Child Support And Alimony In Bankruptcy


With divorce rates on the rise, more and more people are facing the prospect of paying child support or alimony to a former partner. As these obligations are usually based on income, if you are experiencing a financial decline through loss of employment or unexpected expenses, it may be difficult or even impossible to continue to pay them. People facing serious financial problems often look to bankruptcy for a fresh start and for a reorganization of their finances. Depending on your specific location and financial situation, bankruptcy may be able to help you manage both your child support and alimony payments. Let’s take a closer look at some facts surrounding how bankruptcy can affect child support and alimony.

 

Child Support

Before discussing how bankruptcy can affect child support, it is first necessary to describe the difference between a current running child support obligation and child support arrears. A current running child support obligation typically involves monthly payments to a custodial parent for the care of a child who is still a minor. These payments generally cannot be suspended or terminated through bankruptcy. Child support arrears are unpaid back child support payments. Put more simply, child support arrears are missed or backdated child support payments that have not been paid.

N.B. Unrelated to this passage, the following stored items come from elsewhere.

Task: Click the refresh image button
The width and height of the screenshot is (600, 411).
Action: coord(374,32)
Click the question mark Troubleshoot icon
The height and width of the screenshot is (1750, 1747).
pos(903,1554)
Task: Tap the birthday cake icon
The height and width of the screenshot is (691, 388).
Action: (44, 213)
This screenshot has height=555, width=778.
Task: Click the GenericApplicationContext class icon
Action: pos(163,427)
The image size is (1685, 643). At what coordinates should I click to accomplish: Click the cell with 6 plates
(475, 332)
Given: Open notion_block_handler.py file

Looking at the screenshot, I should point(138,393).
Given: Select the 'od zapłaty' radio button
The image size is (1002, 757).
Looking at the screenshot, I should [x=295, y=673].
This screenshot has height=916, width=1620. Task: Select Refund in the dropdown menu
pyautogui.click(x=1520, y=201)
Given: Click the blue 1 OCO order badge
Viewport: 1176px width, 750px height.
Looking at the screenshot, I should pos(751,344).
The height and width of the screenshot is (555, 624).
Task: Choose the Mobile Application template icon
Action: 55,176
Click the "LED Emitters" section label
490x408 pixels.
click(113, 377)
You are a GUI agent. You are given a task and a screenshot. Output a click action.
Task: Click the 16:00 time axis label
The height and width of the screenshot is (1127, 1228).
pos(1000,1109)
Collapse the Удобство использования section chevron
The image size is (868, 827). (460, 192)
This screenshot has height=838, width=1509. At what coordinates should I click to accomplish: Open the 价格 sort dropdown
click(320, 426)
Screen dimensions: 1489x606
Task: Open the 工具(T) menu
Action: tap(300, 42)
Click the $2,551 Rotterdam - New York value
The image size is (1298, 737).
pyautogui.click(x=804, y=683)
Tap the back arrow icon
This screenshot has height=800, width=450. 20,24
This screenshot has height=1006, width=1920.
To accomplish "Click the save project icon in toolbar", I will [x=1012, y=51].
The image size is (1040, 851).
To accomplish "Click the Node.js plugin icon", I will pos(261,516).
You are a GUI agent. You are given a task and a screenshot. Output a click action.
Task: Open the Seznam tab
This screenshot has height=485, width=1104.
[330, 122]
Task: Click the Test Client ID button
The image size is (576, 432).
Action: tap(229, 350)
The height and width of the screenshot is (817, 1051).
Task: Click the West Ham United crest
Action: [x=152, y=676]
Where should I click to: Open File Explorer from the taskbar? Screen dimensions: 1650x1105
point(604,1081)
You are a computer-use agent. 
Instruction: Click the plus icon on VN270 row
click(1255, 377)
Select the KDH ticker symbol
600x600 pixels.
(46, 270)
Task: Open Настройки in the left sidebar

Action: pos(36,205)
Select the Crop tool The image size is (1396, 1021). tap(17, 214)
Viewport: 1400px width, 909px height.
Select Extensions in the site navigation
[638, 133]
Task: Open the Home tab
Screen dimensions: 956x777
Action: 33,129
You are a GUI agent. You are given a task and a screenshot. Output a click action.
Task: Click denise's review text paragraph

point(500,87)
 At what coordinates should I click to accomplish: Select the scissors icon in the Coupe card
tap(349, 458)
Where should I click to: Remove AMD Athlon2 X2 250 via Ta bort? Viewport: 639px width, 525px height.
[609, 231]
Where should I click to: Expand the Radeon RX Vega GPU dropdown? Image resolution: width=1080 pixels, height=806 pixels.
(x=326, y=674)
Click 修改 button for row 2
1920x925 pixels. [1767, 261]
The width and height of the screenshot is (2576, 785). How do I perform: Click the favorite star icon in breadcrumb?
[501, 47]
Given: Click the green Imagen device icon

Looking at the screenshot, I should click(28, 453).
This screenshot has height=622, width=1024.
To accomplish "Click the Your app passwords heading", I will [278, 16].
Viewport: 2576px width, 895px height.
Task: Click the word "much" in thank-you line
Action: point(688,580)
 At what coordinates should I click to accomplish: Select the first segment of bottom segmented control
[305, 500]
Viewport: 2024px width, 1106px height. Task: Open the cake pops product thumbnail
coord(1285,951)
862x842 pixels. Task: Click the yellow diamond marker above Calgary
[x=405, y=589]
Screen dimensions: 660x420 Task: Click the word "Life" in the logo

Child support arrears cannot be discharged through bankruptcy, but they may be included in a Chapter 13 repayment plan. Additionally, filing for bankruptcy may put a hold on any separate legal action to collect the unpaid arrears. Perhaps the most helpful way bankruptcy can affect child support is through the discharge of other debts. This may have the effect of freeing up your income, in turn allowing you to pay your child support obligation.

 

Alimony

Similar to child support, alimony payments generally cannot be discharged through bankruptcy. However, there are two notable exceptions to this rule. One is when alimony payments are not in fact alimony payments. Often times, divorce decrees specify that a payment be made from one spouse to another for a specified debt but where this is somehow labeled as alimony. In these cases, filing bankruptcy may entitle you to discharge the alimony debt as it is essentially a separate debt that is being disguised as alimony payments. Another example is third party assignment. Third party assignment of alimony payments is when a spouse who is receiving alimony payments assigns the right to collect the obligation to a third party. An example of this would be an ex-wife assigning her alimony payments to a creditor. Under this scenario, filing for bankruptcy may allow for a discharge of the obligation as it is now treated as merely unsecured debt and not a domestic relations obligation.

 

Final Thoughts

It is important to remember that most jurisdictions allow for modification of child support and alimony payments if you are experiencing a financial hardship. Filing for bankruptcy and providing the domestic relations court with proof of your financial situation may help in lowering your continuing child support or alimony payments. If you are considering filing for bankruptcy and have current support obligations, it is recommended that you consult with an experienced attorney who can help guide and instruct you on the best course of action for your particular situation.

 

Florida Bankruptcy Attorneys

The Bankruptcy Team, PLLC is devoted to helping clients resolve their financial issues through bankruptcy, foreclosure or other viable means so that they are able to get a much needed fresh start. Whether you are considering filing for bankruptcy, modifying your mortgage, or are facing unmanageable credit card or student loan debt, we are here for you. Our experienced attorneys will thoroughly review your situation with you and then position solutions that are tailored to your needs. To consult with The Bankruptcy Team, PLLC, call or contact us today.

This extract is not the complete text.